5. The method for textual emotion analysis for national defense domain defense intelligence library according to claim 1,

the pre-established emotion dictionary is a Hownet emotion dictionary, the degree grades comprise at least three grades, and the emotion expression degrees among the at least three grades are sequentially decreased; and the word weight values corresponding to the three levels are 1.5, 1.0 and 0.5, respectively.

6. The method for textual emotion analysis for national defense domain defense intelligence library according to claim 1,

in step S6, the symbolic sentences include sentences containing summarized and/or turning words, or sentences of segment head and segment tail in the text;

judging the symbolic sentence, if the symbolic sentence belongs to the symbolic sentence, giving a weight value to the characteristic of the symbolic sentence_sp1.25; if the sentence does not belong to the symbolic sentence, the characteristic weight value is given to the sentence_sp＝1.0。

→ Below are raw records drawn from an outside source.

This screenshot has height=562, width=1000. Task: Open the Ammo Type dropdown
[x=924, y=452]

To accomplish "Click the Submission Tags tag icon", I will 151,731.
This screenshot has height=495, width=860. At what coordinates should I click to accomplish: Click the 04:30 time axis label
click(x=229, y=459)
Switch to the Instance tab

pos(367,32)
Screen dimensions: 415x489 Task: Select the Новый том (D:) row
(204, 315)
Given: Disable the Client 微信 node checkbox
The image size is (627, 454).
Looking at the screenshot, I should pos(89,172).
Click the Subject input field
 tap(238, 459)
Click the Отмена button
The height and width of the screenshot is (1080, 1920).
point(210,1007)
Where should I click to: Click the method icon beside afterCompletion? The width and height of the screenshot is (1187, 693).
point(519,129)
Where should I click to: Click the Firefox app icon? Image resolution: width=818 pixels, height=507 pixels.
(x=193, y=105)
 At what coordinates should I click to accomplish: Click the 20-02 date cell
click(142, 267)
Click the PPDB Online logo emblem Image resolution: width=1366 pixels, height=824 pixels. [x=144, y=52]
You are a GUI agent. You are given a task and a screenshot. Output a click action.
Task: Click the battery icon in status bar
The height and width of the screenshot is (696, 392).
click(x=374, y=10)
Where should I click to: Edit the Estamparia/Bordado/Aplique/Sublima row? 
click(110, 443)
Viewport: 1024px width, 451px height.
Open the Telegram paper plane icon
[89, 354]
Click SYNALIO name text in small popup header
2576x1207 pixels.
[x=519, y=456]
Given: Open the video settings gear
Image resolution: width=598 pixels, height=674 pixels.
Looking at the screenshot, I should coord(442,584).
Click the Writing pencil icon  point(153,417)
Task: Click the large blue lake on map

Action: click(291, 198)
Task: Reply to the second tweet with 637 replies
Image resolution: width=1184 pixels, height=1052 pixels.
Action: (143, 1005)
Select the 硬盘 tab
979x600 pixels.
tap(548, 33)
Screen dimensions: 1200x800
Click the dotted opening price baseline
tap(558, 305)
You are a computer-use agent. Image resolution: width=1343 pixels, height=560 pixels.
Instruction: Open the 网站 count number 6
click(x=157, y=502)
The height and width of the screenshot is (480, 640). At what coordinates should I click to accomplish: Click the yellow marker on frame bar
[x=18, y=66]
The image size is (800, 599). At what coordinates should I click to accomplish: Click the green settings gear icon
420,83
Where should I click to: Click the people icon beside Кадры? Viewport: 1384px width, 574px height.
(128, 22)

7. The method for textual emotion analysis for national defense domain defense intelligence library according to claim 1,

the step S7 of performing emotional tendency statistics specifically includes:

Calculating the final emotion score of the Text

8. The method for textual emotion analysis for national defense domain defense intelligence library according to claim 1,

calculating the emotional tendency value O of Text sign (Ori)_T) Wherein sign is a sign function when Ori_TIf greater than 0, O is 1, representing an aggressive view; when Ori_TWhen equal to 0, O is 0, representing a neutral point of view; when Ori_TWhen the ratio is less than 0, O is-1, which means negative viewpoint.

9. The utility model provides a text emotion analysis system towards national defense field housekeeping intelligence storehouse which characterized in that: the text emotion analysis system comprises:

10. A computer-readable storage medium having stored thereon a computer program, characterized in that,

the computer program when executed by a processor implements the steps of a method for textual sentiment analysis for the national defense domain will be oriented towards the intellectual defense phase according to any one of claims 1 to 8.